Amazement and delight are a first reaction to this new book. One goes beyond the performance to find the passion. There is May Swenson. A teacher could teach a variety of aesthetic values by use of her iconographic devices, and as a teaching tool the typescape can be valuable. Swenson’s true art is beyond typescape.

Brilliant tour de force, revealing mind’s joy in play or work, delights, amazes. But unless there is more than delight and amazement poetry is over as fire is gone when the Catharine Wheel fades. Poe’s “The Bells,” for most readers illustrates how his tragic paradigm can disappear in sound, because the skill is great enough to become an end in itself. The Iconographs are distinguished play and work, the best remaining after the fireworks. Most of the poems signal a restless probing —from the initial “Bleeding” to the concluding “Rocky Point” —a persistent nudging at Reality to say without those syllables, “Yes” or even “Beauty” or “God,” or at least some form of that.

For example, in “Bleeding” she doesn’t say “Life is a bleeding, life is a knife. I feel the wound but endure it.” That would sound self-pitying. She draws, as a blade draws, on the page, a cut. Cut says it hurts but I accept the pain, because it’s either/or, so yes, yes. In “Rocky Point” (a poem less penetrating and moving than her earlier “Promontory Moment” from A Cage of Spines) there is a physical abyss drawn on the page, but at the bottom of the abyss the poem ends: “it’s the moment’s ground I stand on. It is fair.”

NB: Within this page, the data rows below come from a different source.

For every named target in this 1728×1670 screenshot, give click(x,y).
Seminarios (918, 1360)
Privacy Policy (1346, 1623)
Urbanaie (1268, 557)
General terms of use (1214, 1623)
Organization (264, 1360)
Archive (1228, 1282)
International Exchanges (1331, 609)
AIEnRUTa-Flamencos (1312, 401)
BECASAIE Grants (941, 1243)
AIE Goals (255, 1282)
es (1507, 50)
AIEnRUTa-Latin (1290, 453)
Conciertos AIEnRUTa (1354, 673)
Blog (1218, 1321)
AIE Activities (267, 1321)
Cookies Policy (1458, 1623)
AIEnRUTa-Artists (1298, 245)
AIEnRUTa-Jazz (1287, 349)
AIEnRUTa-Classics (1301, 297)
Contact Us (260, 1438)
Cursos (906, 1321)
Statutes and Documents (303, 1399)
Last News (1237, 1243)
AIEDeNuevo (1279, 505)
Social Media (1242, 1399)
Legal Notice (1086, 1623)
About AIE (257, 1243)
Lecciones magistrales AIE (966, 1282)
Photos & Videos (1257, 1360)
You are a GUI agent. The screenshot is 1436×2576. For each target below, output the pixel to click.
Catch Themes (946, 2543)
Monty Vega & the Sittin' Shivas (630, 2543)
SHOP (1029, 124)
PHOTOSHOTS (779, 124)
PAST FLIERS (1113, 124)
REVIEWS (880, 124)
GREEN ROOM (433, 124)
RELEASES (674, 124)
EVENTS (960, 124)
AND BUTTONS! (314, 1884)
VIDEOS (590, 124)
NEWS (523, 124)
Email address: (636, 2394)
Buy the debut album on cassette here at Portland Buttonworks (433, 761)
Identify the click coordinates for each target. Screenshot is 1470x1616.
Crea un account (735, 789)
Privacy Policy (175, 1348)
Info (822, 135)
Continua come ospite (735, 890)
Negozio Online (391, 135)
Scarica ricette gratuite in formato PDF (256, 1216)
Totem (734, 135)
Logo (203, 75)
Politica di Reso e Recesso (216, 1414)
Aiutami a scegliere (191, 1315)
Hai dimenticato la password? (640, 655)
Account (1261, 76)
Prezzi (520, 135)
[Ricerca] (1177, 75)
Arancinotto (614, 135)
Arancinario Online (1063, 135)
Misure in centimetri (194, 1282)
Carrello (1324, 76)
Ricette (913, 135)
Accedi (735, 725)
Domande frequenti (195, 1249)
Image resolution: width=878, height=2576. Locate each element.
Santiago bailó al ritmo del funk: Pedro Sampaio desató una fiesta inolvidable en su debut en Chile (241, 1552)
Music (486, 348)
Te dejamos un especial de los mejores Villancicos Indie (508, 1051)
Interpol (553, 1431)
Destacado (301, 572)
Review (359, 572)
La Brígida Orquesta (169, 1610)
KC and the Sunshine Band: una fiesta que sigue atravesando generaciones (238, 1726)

Nobody should mind finding Mind her primary subject matter, as if in her search of the world of objective being she was ever really looking for anything else, or will, since death and time and space have meaning only through Mind. In “The Beam” Miss Swenson makes two philosophic leaps which are encouraged but surely not accomplished by spacing of the key words Time, Space, Mind. The poem has enough without this artfulness: Answering her own question “When all we think and know goes out where does it go?” “Space/ is it what we find around us in our place, or/ a symbol, suitably haunted, of the/Mind?” and “Mind/ must move and warm/ the groove, spot particles for another seeing.” A poem like this can bear method and go beyond it.

“An Old Field Jacket” so transcends its devices that the unsayable irony, the unpayable purchase price, the gone boy, are agony for a caring reader. Perhaps the bullet head stanza arrangement adds to the dynamic attack, but that poem in any shape would still be, for the thoughtful reader, almost unbearably good.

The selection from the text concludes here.